The primary cytotoxicity in ultraviolet-a-irradiated riboflavin solution is derived from hydrogen peroxide.

The cytotoxic action of near-ultraviolet (UVA) radiation on cultured mammalian cells is dependent upon oxygen, suggesting that reactive oxygen species are involved in the cellular action of the radiation. Flavins are thought to be an important chromophore for photo-induced skin injury. Irradiation of riboflavin with UVA radiation is known to produce singlet oxygen, superoxide anions, and triplet-state riboflavin radicals, which, however, are immediately quenched by many constituents of the human skin.

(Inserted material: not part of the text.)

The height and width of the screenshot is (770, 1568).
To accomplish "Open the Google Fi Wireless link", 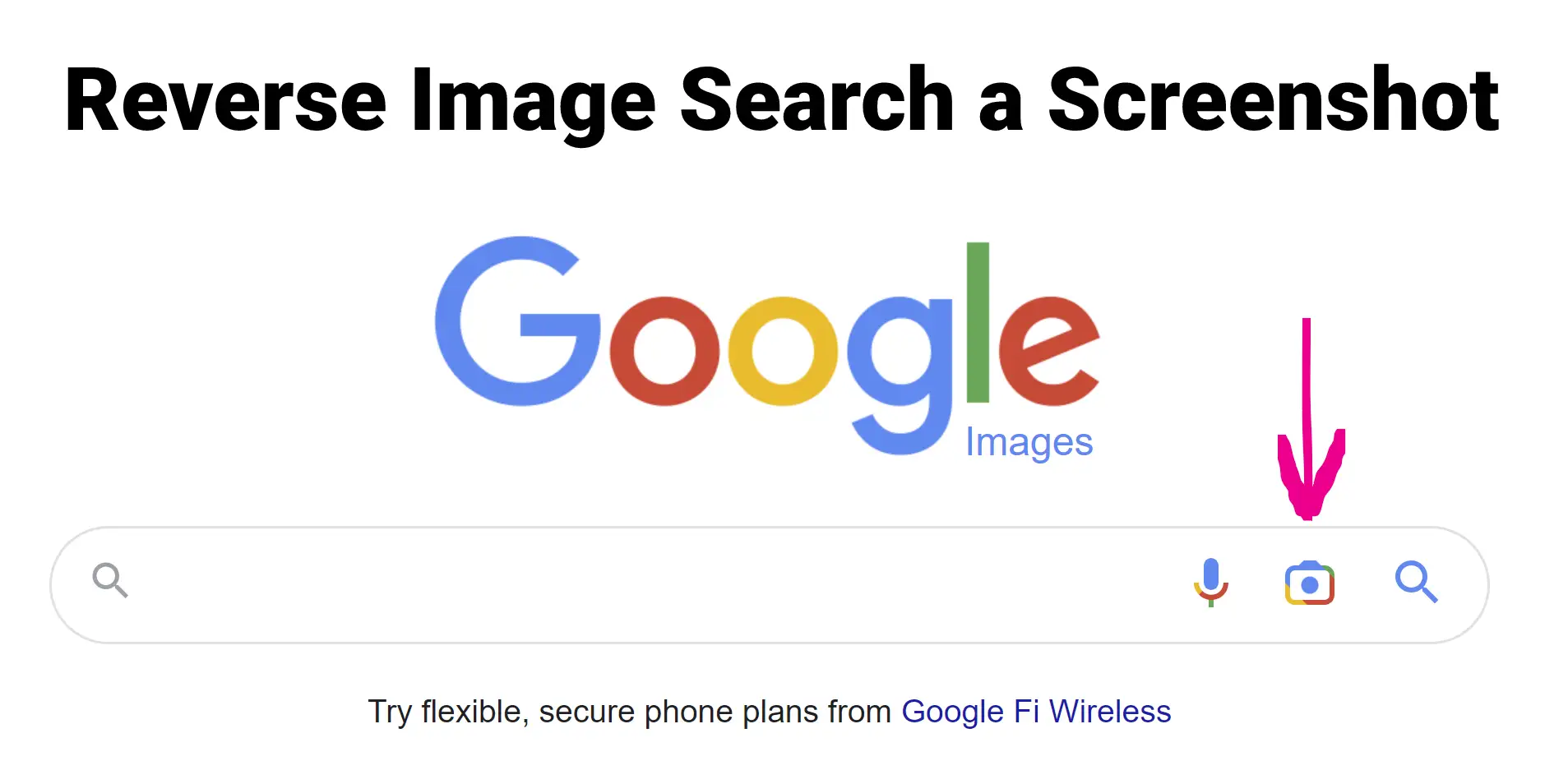I will click(x=1036, y=712).
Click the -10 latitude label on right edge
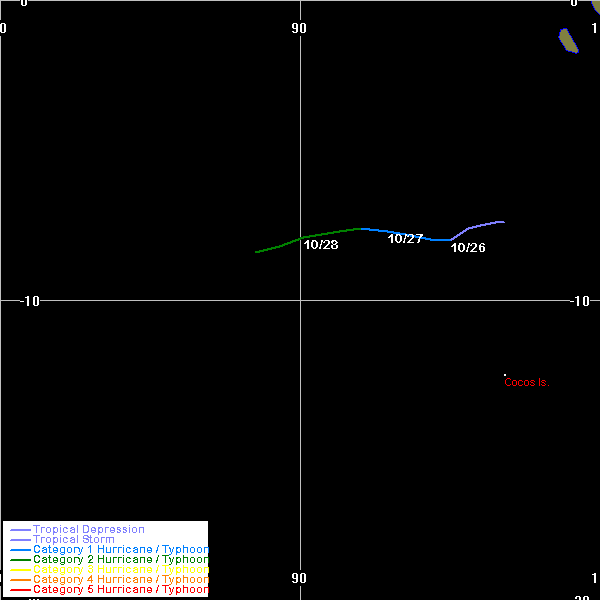 click(581, 301)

If the chemical produces a long-lived reactive oxygen species, hydrogen peroxide (H2O2), after UVA radiation, its deleterious effect is not limited to its generation site. Thus, we investigated whether H2O2, is produced in UVA-irradiated riboflavin solution and whether it plays an important role in the cytotoxic action of the solution. The solution showed a marked cytotoxic effect when placed on human fibroblasts, and cytotoxicity was retained in the solution for at least 40 min after radiation. Most of the toxicity appeared to be derived from H2O2 produced in the solution, because the solution lost its cytotoxicity as a result of catalase treatment, and the resultant restoration of survival was almost complete. Under our conditions, two molecules of riboflavin were calculated to produce one molecule of H2O2 after UVA radiation.